_EXTRAIT SOURCE_.
⟨

Les viandes que nous consommons sont généralement transformées avant d’être consommées. La première transformation résulte de l’évolution du muscle après l’abattage. Dès la fin de la saignée, les cellules musculaires vont survivre en utilisant l’énergie libérée par l’hydrolyse de l’ATP, elle-même régénérée au fur et à mesure de son hydrolyse, grâce à la dégradation anaérobie des réserves en glycogène de la cellule. Les produits terminaux de ces réactions sont des protons et du lactate, qui en absence de circulation sanguine s’accumulent dans les cellules. Le pH de la viande diminue et se stabilise, quand les réserves en glycogène sont épuisées, pour atteindre une valeur généralement comprise entre 5,5 et 6, dépendant du muscle considéré, de l’espèce, et du stress de pré-abattage. Ces évolutions biochimiques entraînent des modifications de la structure musculaire, avec pour conséquences : un durcissement de la viande, des exsudations et des évolutions de la couleur dont les variations dépendent de l’amplitude et de la vitesse de chute du pH dans le muscle. Au cours de son stockage en chambre froide, le muscle continue à évoluer. Les protéases endogènes, libérées dans le milieu, se retrouvent en conditions favorables pour dégrader les structures musculaires et attendrir la viande. Toutes ces modifications sont sous la dépendance : du stress de pré-abattage, des cinétiques de refroidissement des carcasses, des conditions de stockage des carcasses (température, durée) et des caractéristiques des muscles, avec des répercussions sur les qualités sensorielles (couleur, flaveur, texture, jutosité) et technologiques (aptitudes à la transformation, pertes de jus à la cuisson, pertes au tranchage des jambons...) des viandes.
Les viandes sont ensuite soumises à différents types de transformations technologiques qui visent à améliorer leurs qualités microbiologiques et leurs qualités sensorielles, en développant des flaveurs agréables, en améliorant la texture, la couleur et la jutosité des produits carnés.
Ces transformations sont de deux types : les transformations froides (marinades, salage, séchage, fumage) et les transformations chaudes qui relèvent généralement d’opérations de cuisson. Certains produits carnés comme le jambon cuit associent une transformation froide (salage) à une transformation chaude (cuisson longue à basse température).
Ainsi, depuis l’animal vivant jusqu’à l’aliment carné qui en est issu, de nombreux facteurs sont susceptibles de faire varier les qualités du produit final.

⟩

_Lignes enregistrées_.

⟨

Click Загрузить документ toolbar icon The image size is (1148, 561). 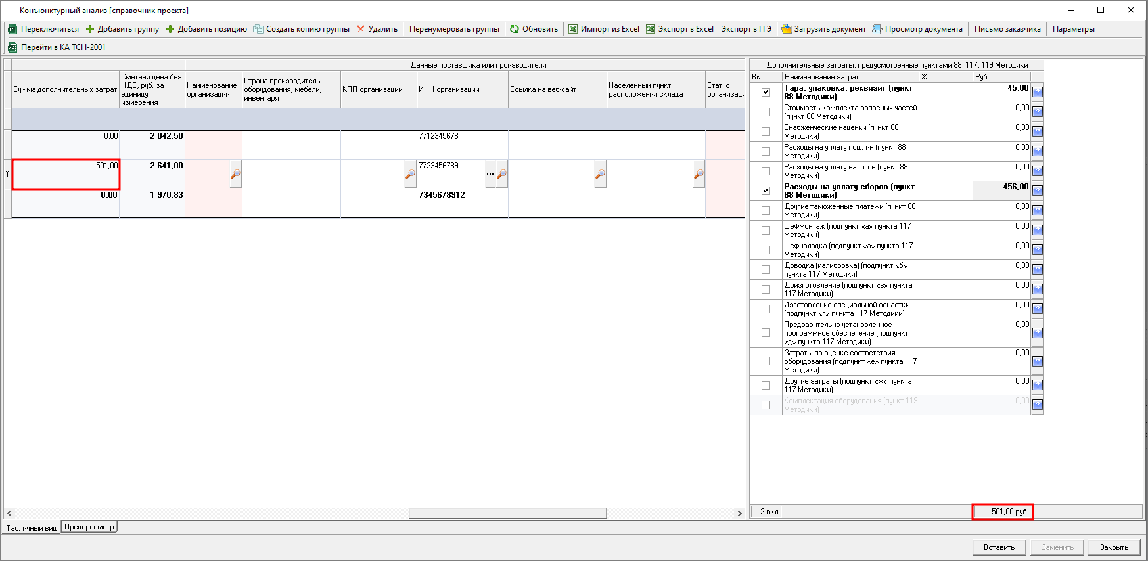point(787,29)
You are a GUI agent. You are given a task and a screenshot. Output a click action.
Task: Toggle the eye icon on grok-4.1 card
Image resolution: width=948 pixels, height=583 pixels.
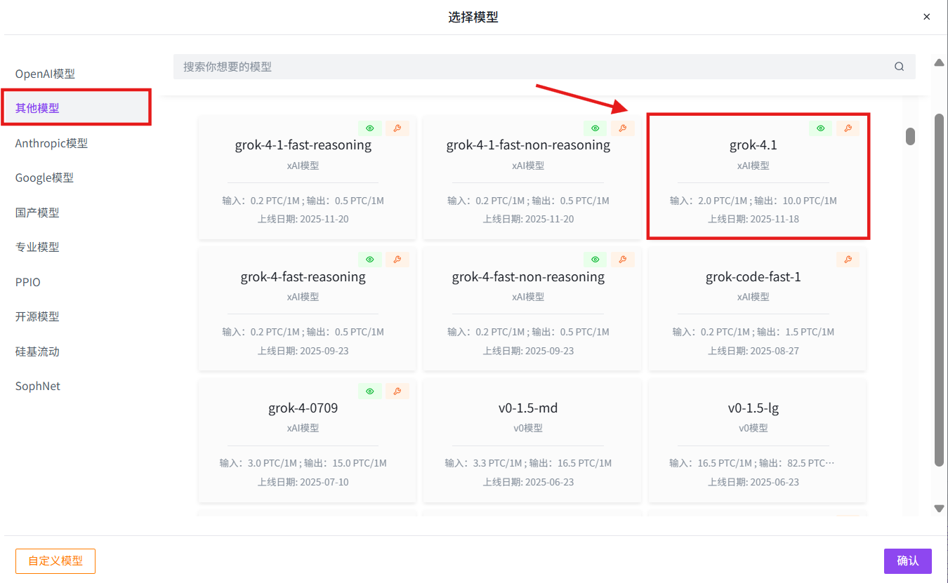pyautogui.click(x=820, y=128)
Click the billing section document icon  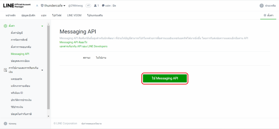click(5, 70)
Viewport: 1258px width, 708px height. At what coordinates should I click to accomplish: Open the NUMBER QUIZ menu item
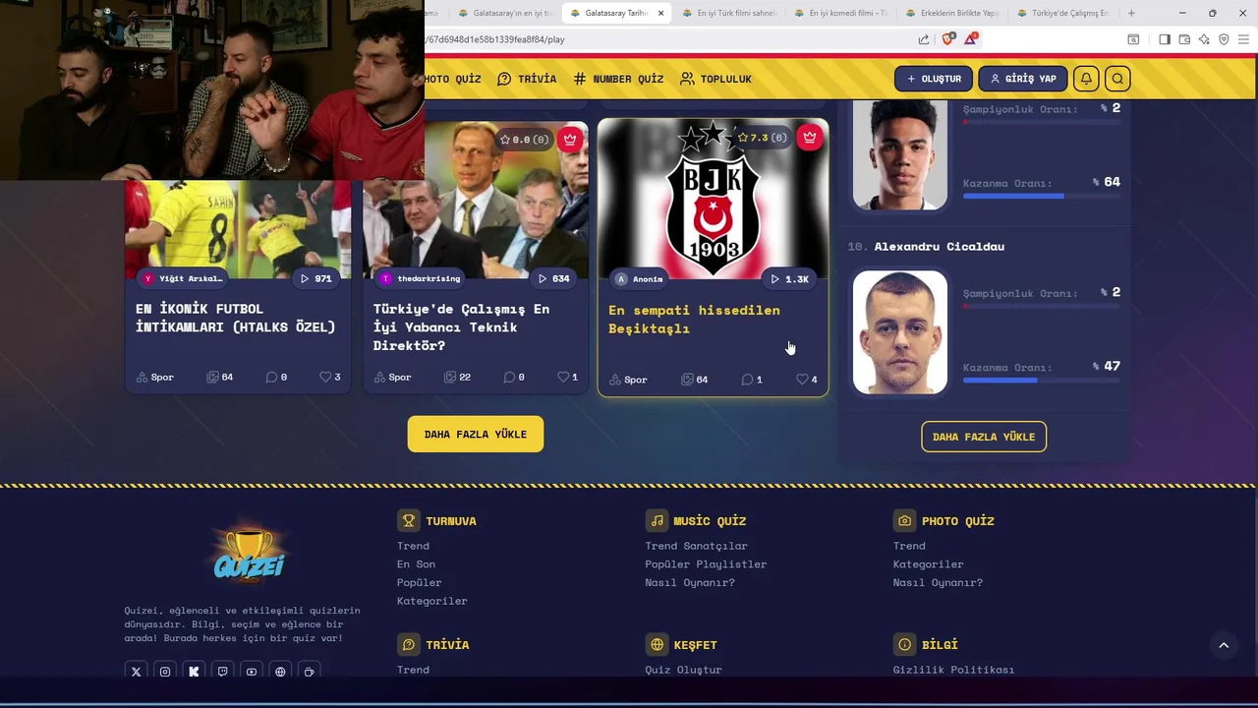coord(618,79)
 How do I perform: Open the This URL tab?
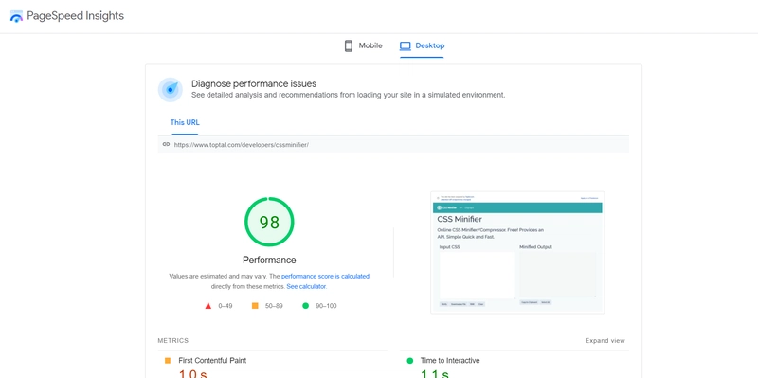185,123
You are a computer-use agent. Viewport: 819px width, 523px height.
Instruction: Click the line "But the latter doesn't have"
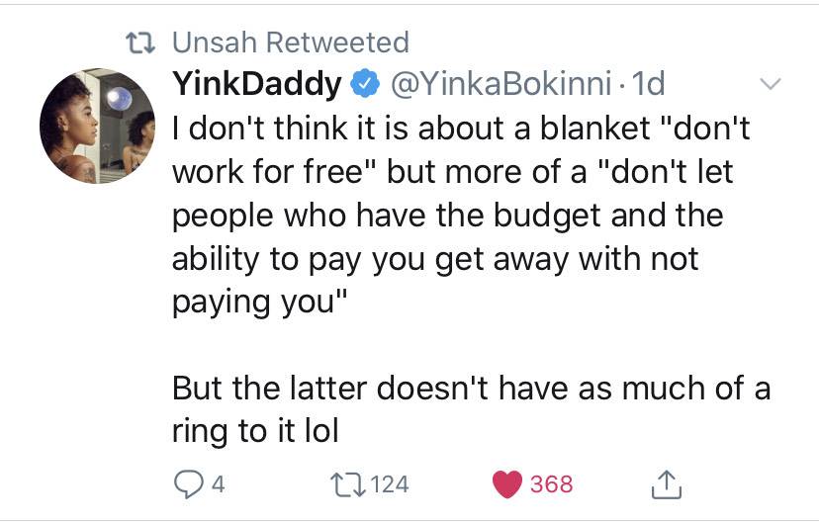pyautogui.click(x=471, y=389)
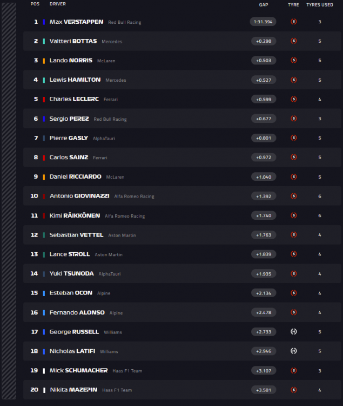The image size is (343, 406).
Task: Click the soft tyre icon in Giovinazzi's row
Action: pyautogui.click(x=294, y=196)
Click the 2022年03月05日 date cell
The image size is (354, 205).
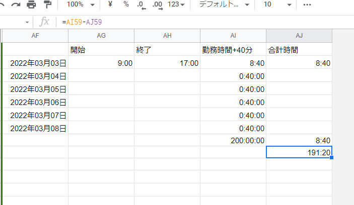pos(35,89)
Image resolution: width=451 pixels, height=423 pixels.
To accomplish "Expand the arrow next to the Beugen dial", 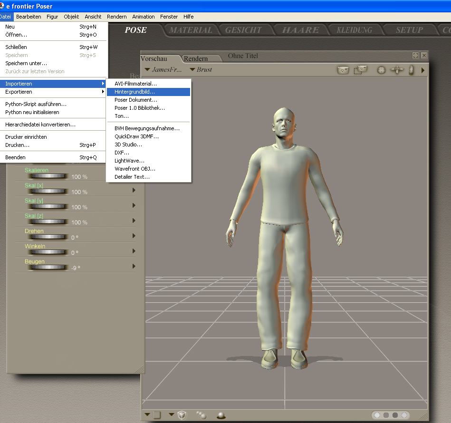I will coord(134,266).
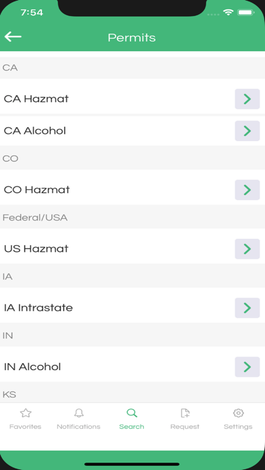Switch to the Notifications tab label
This screenshot has height=470, width=265.
coord(78,427)
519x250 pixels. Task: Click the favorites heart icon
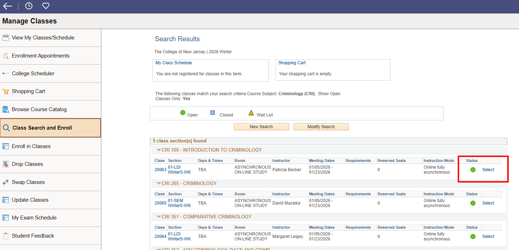[46, 6]
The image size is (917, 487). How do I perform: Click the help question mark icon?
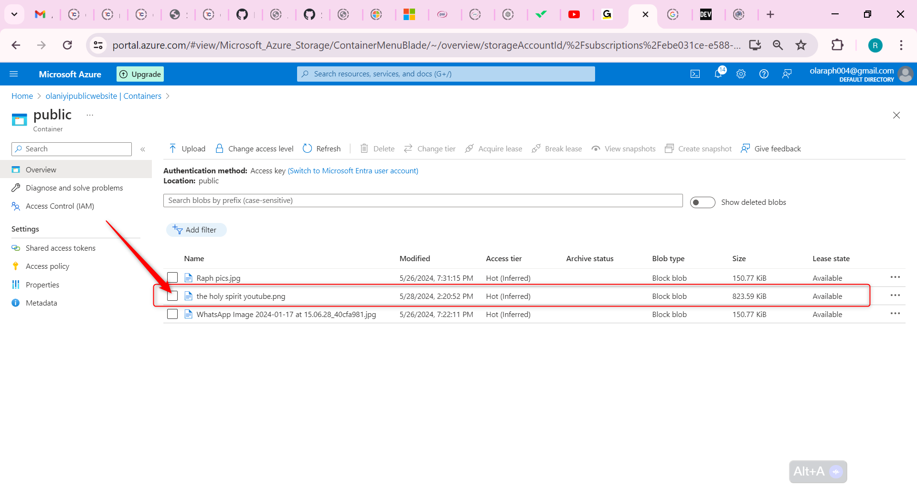pos(764,74)
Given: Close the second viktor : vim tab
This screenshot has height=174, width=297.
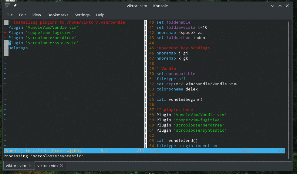Looking at the screenshot, I should [61, 166].
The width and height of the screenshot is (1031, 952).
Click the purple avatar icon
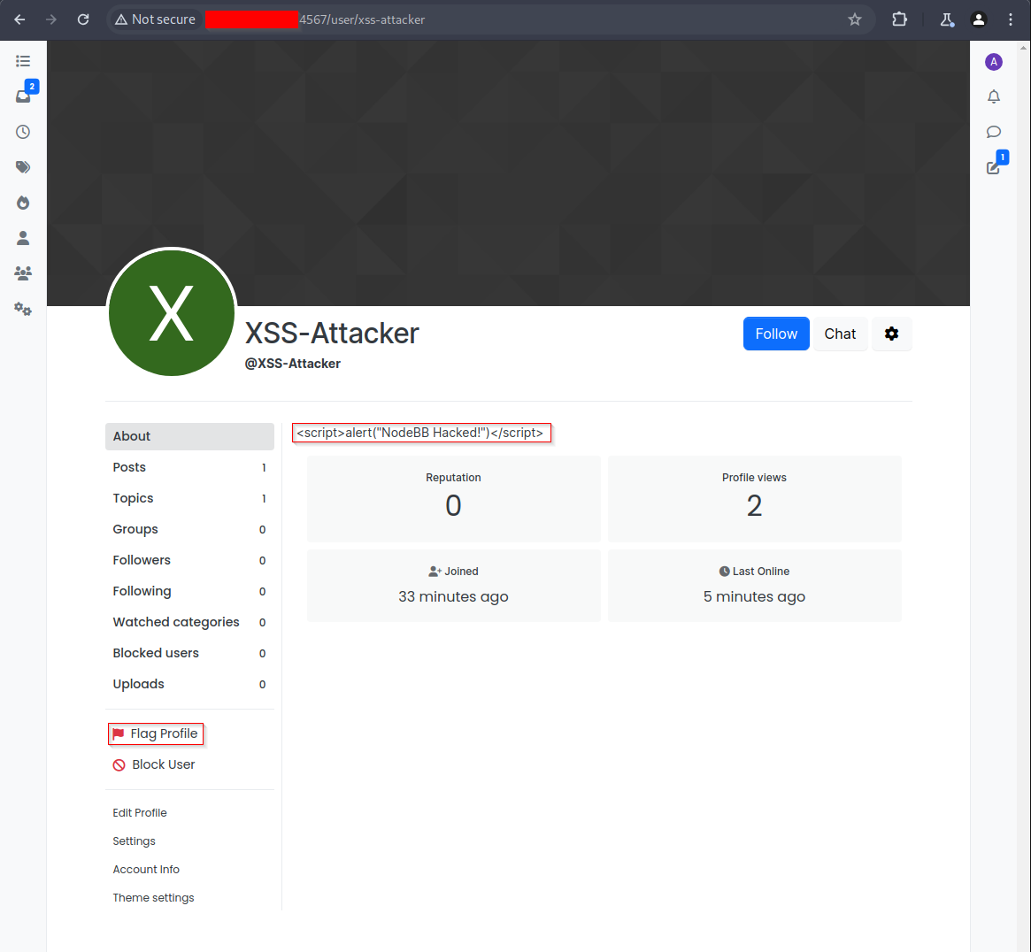[x=994, y=62]
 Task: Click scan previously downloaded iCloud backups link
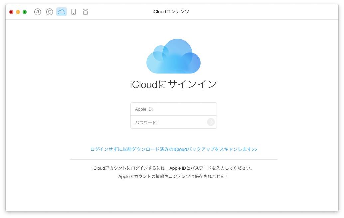173,149
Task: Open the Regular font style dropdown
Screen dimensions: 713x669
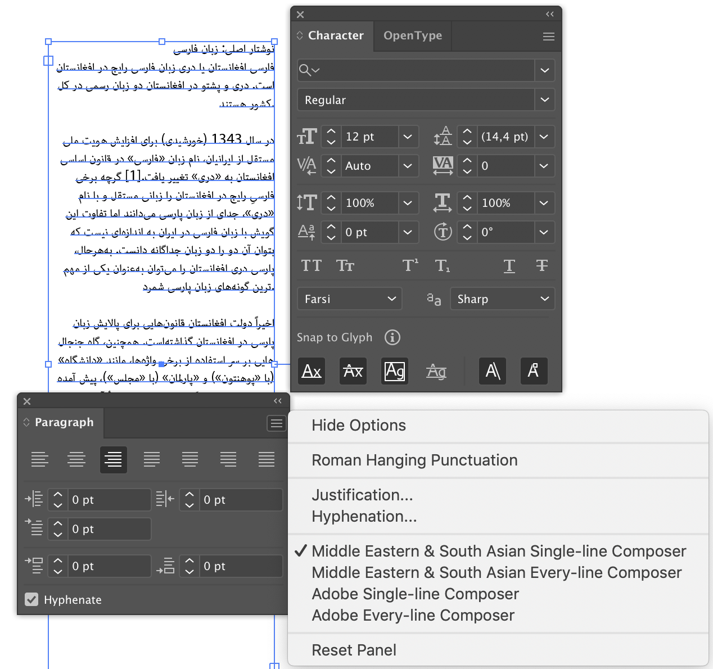Action: 426,100
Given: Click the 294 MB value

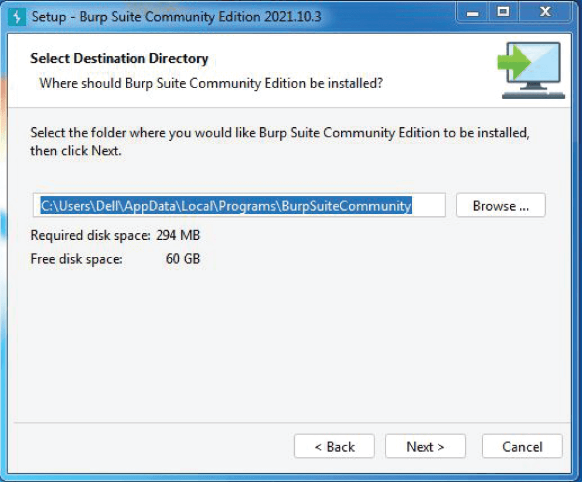Looking at the screenshot, I should (178, 236).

⟩

_CONSIGNE_. D'après le texte sur la transformation des viandes, entre quelles valeurs le pH de la viande se stabilise-t-il généralement ?

_RÉPONSE ATTENDUE_. Entre 5,5 et 6.